Tunisia has around a quarter of a million unemployed graduates but officials are pinning their hopes on a post Arab Spring society to create more jobs. (Photo: Reuters)
Representational Image (Photo: Reuters)

Tunisian National Dialogue Quartet was awarded the Nobel Peace Prize 2015 on Friday for 'its decisive contribution to the building of a pluralistic democracy in Tunisia in the wake of the Jasmine Revolution of 2011'.

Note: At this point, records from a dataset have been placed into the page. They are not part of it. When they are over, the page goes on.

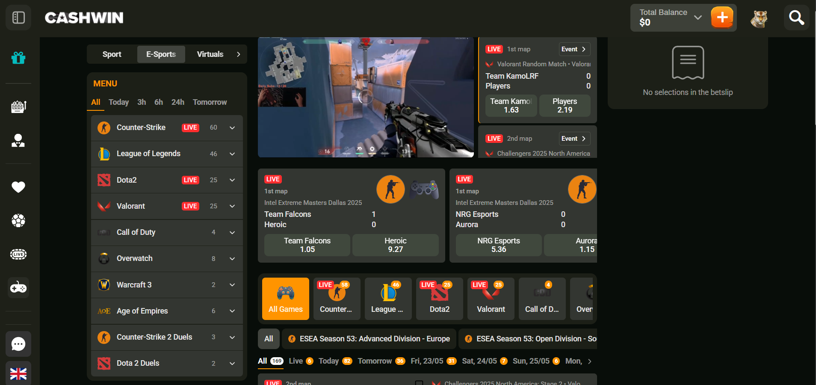Open the live dealer sidebar icon
This screenshot has width=816, height=385.
click(x=18, y=140)
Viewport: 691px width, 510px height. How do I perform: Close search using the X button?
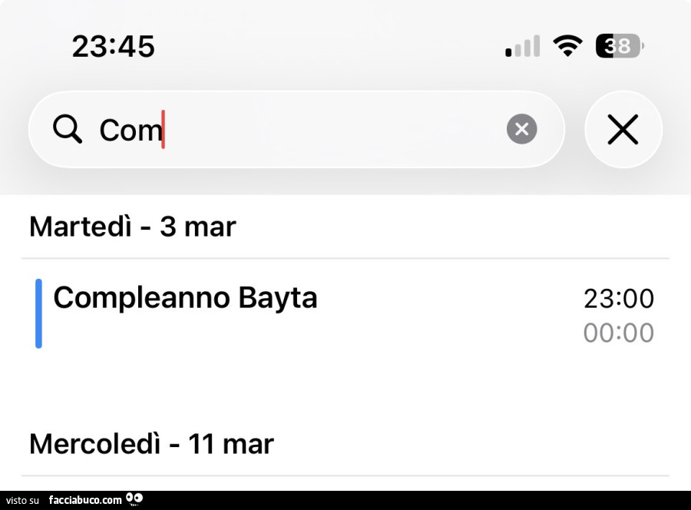623,129
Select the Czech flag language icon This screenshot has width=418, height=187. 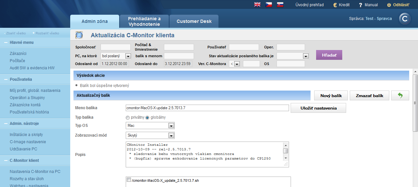268,5
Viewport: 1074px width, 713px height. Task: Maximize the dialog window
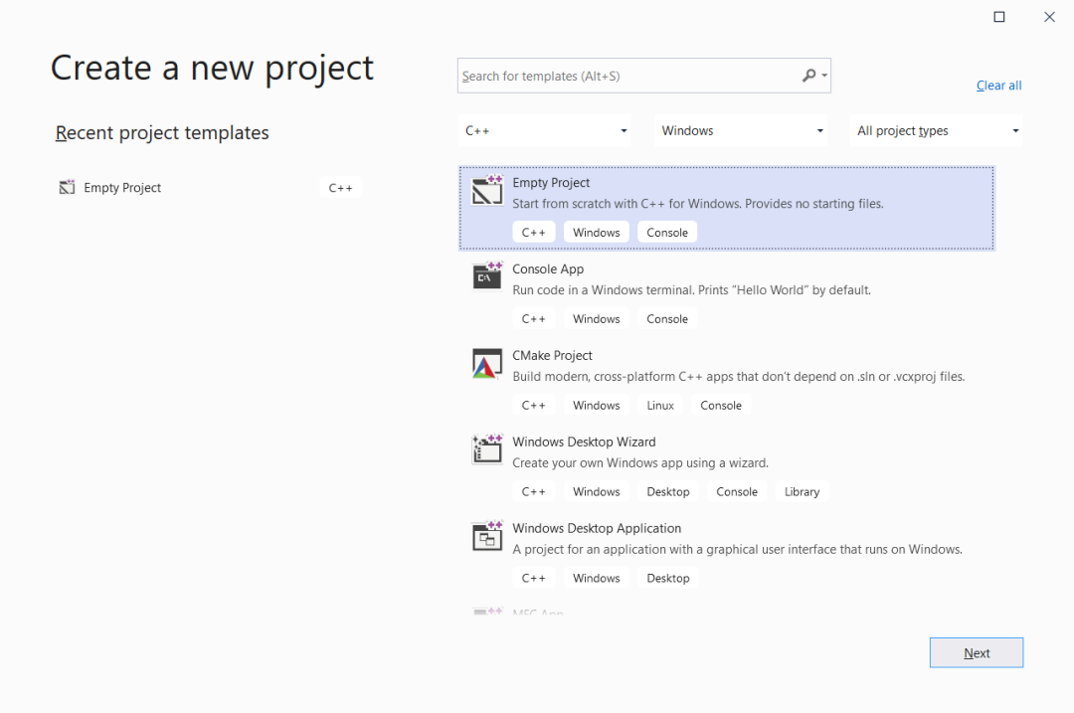tap(999, 17)
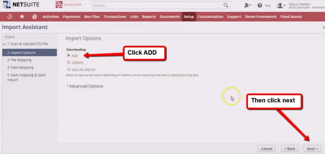Image resolution: width=325 pixels, height=154 pixels.
Task: Go to step 3 File Mapping
Action: pos(19,60)
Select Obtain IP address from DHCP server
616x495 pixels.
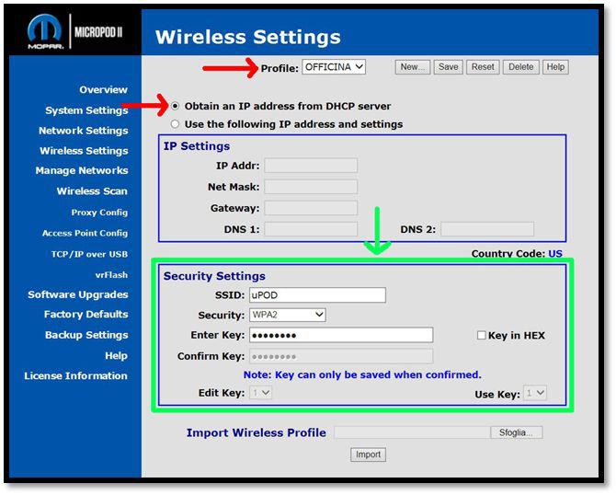click(x=176, y=106)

"After the Arab Spring in Tunisia in 2010-2011, the Quartet paved the way for a peaceful dialogue between the citizens, the political parties and the authorities and helped to find consensus based solutions," the nobel prize committee said. 

"The committee hopes that this prize will contribute towards safeguarding peace and democracy in Tunisia. The prize is intended as encouragement for the Tunisian people". 

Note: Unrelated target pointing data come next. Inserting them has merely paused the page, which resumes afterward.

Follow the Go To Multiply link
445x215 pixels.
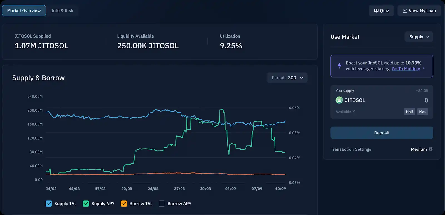coord(406,69)

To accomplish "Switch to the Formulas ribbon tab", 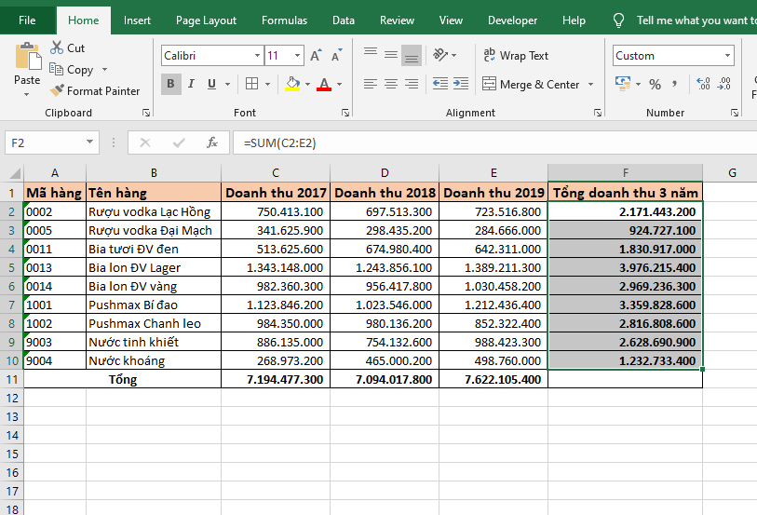I will click(x=284, y=20).
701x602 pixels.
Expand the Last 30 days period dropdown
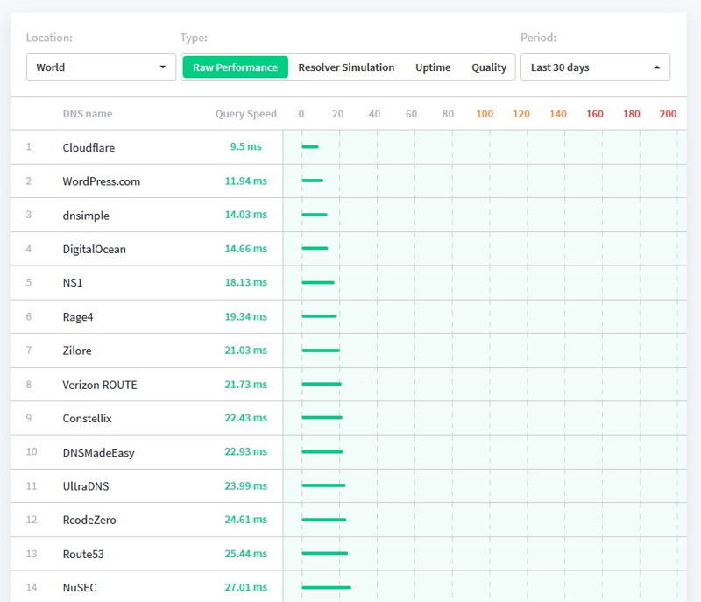pyautogui.click(x=595, y=67)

The Tunisian National Dialogue Quartet comprises four organisations - the Tunisian General Labour Union, the Tunisian Confederation of Industry, Trade and Handicrafts, the Tunisian Human Rights League, and the Tunisian Order of Lawyers.

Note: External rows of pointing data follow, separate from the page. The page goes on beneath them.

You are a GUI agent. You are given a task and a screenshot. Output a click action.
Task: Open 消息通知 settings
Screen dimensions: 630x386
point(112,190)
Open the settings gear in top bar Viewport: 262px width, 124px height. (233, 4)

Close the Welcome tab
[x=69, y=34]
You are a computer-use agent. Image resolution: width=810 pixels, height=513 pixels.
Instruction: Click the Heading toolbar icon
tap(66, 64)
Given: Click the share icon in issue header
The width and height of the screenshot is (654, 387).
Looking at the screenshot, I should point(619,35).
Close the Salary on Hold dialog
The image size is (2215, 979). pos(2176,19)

There were 273 candidates for the peace prize this year, including 205 individuals and 68 organisations.

The Nobel Peace Prize 2015 was announced by Kaci Kullmann Five, Chairman of the Norwegian Nobel Committee.

Among the individuals and institutions  thought to have been the top contenders for the peace prize were German Chancellor Angela Merkel, Pope Francis, Colombian President Juan Manuel Santos, Article 9 Association of Japan, and Dmitry Muratov, editor of the Russian newspaper Novaya Gazeta among others. 

Last year, India's Kailash Satyarthi and Pakistan's Malala Yousafzai were jointly awarded with the peace prize for their work in children's rights and education.

So far, 95 Nobel Peace Prizes have been given to to 128 Laureates. Among the popularly known Nobel Peace Prize laureates were Nelson Mandela, Mother Theresa, and Martin Luther King Jr.